Con frecuencia el abordaje de la depresión se centra en los pensamientos o sentimientos displacenteros que la caracterizan, mientras que los factores que impactan sobre la calidad de vida pasan a un segundo plano, con la esperanza de que se resolverán por sí mismos cuando el estado de ánimo de la persona mejore. Esto es consistente con una mirada más bien internalista de la depresión, que postula que su génesis y mantenimiento es más bien una cuestión intrapsicológica.
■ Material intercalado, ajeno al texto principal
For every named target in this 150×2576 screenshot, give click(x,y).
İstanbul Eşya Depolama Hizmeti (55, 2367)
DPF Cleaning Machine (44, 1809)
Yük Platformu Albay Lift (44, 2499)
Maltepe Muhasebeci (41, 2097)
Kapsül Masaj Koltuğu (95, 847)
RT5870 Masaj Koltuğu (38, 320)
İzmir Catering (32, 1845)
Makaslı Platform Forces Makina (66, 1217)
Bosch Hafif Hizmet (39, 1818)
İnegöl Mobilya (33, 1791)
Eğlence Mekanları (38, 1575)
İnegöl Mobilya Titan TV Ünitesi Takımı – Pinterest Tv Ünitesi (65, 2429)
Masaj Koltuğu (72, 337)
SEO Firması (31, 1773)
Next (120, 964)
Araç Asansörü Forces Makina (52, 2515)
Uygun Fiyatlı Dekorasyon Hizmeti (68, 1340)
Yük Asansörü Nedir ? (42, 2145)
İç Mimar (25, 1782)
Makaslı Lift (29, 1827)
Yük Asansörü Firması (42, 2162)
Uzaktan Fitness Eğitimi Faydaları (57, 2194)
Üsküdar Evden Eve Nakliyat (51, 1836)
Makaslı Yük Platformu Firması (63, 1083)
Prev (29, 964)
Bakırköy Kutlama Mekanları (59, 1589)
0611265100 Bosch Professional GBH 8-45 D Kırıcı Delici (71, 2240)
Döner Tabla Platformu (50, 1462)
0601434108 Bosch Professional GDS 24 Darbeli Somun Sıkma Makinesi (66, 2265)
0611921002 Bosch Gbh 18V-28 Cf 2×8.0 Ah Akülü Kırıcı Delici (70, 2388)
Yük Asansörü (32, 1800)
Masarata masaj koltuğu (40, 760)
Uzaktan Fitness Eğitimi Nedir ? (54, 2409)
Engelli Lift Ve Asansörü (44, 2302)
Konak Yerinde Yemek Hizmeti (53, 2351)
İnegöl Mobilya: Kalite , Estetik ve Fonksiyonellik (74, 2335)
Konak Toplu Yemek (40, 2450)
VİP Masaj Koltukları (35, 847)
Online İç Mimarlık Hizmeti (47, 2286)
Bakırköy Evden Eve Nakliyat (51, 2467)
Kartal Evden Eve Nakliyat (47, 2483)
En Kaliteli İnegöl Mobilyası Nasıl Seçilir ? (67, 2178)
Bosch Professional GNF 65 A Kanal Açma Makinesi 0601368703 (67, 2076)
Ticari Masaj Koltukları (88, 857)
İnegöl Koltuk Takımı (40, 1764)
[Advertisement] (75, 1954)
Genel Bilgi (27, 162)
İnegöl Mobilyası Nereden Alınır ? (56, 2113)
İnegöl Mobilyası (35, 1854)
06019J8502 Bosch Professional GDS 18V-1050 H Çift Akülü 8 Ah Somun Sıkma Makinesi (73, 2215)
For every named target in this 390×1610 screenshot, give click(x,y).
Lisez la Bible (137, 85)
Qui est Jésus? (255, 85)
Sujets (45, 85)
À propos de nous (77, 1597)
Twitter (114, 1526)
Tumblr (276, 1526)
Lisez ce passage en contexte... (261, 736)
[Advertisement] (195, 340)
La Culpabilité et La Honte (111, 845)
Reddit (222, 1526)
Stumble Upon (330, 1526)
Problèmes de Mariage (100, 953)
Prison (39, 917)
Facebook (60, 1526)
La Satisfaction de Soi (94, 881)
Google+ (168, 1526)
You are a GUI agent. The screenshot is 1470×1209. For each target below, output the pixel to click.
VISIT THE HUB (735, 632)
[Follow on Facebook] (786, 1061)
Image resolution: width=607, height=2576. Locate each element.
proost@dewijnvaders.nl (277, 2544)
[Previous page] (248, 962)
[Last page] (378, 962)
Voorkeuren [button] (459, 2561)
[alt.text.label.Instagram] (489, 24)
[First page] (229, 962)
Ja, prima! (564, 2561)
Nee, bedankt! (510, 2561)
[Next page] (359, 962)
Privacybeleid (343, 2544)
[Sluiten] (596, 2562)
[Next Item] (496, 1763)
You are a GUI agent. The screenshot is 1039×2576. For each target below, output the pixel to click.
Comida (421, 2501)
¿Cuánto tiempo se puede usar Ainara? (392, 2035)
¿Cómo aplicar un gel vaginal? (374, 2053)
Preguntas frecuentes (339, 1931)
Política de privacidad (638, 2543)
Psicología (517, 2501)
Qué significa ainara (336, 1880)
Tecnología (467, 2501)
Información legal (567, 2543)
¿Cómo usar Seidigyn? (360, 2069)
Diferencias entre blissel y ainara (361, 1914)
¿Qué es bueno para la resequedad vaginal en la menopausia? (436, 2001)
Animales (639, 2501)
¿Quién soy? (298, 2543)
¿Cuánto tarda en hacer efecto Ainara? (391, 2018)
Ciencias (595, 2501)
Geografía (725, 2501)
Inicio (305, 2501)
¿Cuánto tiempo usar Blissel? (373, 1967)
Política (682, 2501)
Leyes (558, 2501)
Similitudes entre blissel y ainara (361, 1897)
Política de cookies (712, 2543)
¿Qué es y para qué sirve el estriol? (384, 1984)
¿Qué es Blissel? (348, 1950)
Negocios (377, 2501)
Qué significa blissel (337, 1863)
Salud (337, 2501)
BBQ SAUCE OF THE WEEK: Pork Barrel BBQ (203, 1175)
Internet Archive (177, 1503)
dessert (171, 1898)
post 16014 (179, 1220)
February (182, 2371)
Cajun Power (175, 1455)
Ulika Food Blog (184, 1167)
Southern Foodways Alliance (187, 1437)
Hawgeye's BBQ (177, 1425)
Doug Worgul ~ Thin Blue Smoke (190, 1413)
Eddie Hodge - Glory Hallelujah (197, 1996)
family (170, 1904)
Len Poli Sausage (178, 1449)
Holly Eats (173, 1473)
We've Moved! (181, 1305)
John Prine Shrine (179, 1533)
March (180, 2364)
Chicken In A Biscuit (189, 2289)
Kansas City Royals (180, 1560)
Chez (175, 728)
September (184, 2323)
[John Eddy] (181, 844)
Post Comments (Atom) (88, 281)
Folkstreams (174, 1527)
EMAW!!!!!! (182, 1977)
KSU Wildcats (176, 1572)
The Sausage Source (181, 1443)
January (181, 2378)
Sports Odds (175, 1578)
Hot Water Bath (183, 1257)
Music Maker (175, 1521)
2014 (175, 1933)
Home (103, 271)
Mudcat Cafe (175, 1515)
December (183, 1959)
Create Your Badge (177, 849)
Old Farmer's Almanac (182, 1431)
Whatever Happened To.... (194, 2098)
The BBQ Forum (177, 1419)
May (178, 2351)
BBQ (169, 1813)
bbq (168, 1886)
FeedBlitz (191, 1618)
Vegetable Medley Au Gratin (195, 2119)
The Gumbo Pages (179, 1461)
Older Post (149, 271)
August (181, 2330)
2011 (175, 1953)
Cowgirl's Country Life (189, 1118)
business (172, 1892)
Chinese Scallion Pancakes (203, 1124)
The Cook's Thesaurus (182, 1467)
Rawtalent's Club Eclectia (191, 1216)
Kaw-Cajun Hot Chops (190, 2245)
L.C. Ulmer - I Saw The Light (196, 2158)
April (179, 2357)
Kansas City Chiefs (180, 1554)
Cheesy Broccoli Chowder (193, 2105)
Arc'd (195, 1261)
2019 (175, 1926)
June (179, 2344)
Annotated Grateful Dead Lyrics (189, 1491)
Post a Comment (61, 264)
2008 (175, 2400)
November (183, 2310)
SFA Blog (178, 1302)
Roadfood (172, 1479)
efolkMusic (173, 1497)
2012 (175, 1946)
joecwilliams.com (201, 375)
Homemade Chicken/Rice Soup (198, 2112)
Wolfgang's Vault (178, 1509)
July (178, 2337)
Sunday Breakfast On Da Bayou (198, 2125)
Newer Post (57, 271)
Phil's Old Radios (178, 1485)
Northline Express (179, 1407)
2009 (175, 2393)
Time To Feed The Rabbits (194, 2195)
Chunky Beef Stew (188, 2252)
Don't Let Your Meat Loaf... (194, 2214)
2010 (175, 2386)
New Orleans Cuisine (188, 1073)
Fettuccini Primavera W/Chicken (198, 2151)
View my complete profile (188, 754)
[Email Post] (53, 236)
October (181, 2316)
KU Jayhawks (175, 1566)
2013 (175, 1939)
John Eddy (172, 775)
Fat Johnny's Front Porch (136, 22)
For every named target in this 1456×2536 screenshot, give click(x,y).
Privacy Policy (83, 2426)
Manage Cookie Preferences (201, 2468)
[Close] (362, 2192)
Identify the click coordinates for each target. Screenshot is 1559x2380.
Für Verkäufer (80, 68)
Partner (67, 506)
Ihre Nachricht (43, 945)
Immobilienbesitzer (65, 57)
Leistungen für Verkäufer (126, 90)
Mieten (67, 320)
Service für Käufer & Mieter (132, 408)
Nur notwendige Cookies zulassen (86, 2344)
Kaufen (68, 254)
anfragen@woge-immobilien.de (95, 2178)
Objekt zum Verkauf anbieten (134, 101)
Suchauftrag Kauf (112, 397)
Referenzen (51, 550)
Pero si pensamos a la depresión como un conjunto de respuestas a un contexto particular que se ha vuelto crónicamente aversivo podemos cambiar nuestro abordaje y llevar el foco a la mejora de la calidad de vida de la persona deprimida, por medio de emplear recursos técnicos que la ayuden a modificar ese contexto –por ejemplo, facilitar la adquisición y aplicación de habilidades de resolución de problemas, de planificación, de gestión de tiempo, de socialización, etcétera.

Desde esta perspectiva las intervenciones psicológicas se ubican en un continuo con intervenciones ambientales, políticas, económicas, sociales, comunitarias, y médicas que conciernen a la calidad de vida, aquellas que determinan qué tan hostil es el mundo que habitamos. Aprender a armar una agenda de actividades y el fomento de comunidades inclusivas pertenecerían al mismo espectro.

Esta mirada tiene la ventaja de que no estigmatiza a la depresión, sino que la considera como una respuesta normal a una situación hostil, y nos vuelve colectivamente partícipes y responsables de ella.

Espero les hayan servido estas líneas. Nos leemos la próxima.